'''
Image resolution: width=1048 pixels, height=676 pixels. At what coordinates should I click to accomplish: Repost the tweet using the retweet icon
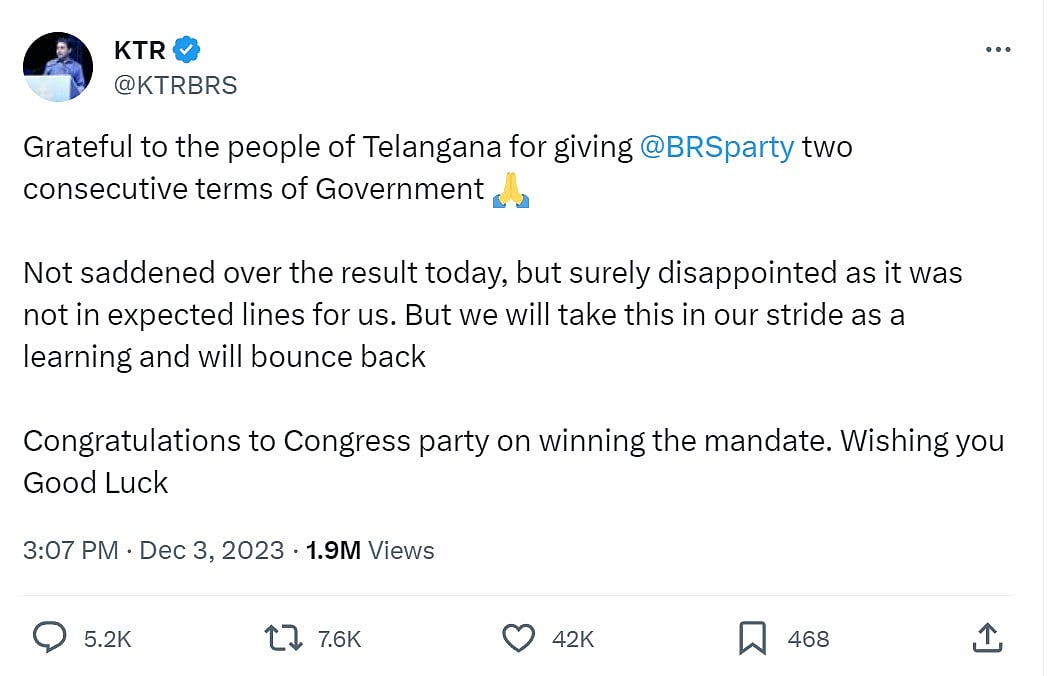(283, 637)
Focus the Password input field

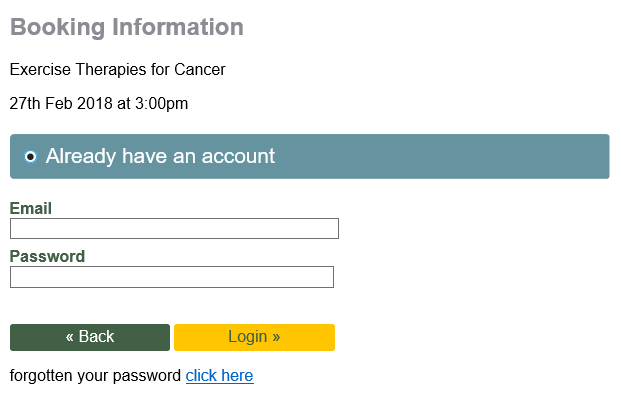[x=172, y=277]
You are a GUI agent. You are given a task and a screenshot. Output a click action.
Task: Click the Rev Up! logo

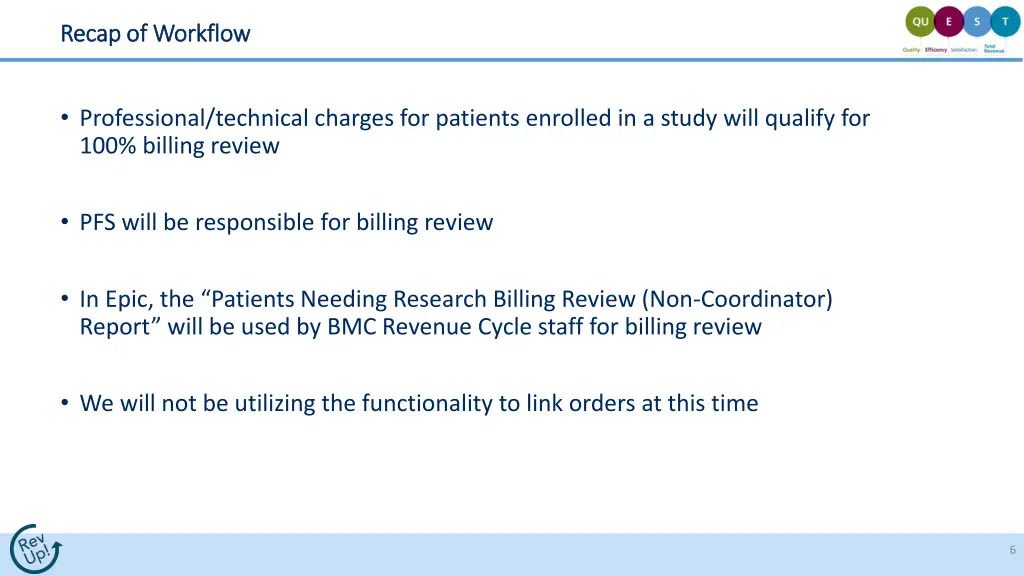35,549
'''
Would you return the data above exactly as written, minus the images?

> Answer space:
Image resolution: width=1048 pixels, height=676 pixels. At what coordinates should I click to accomplish: Repost the tweet using the retweet icon
(283, 637)
Focus the Password input field

[x=172, y=277]
You are a GUI agent. You are given a task and a screenshot. Output a click action.
Task: Click the Rev Up! logo

35,549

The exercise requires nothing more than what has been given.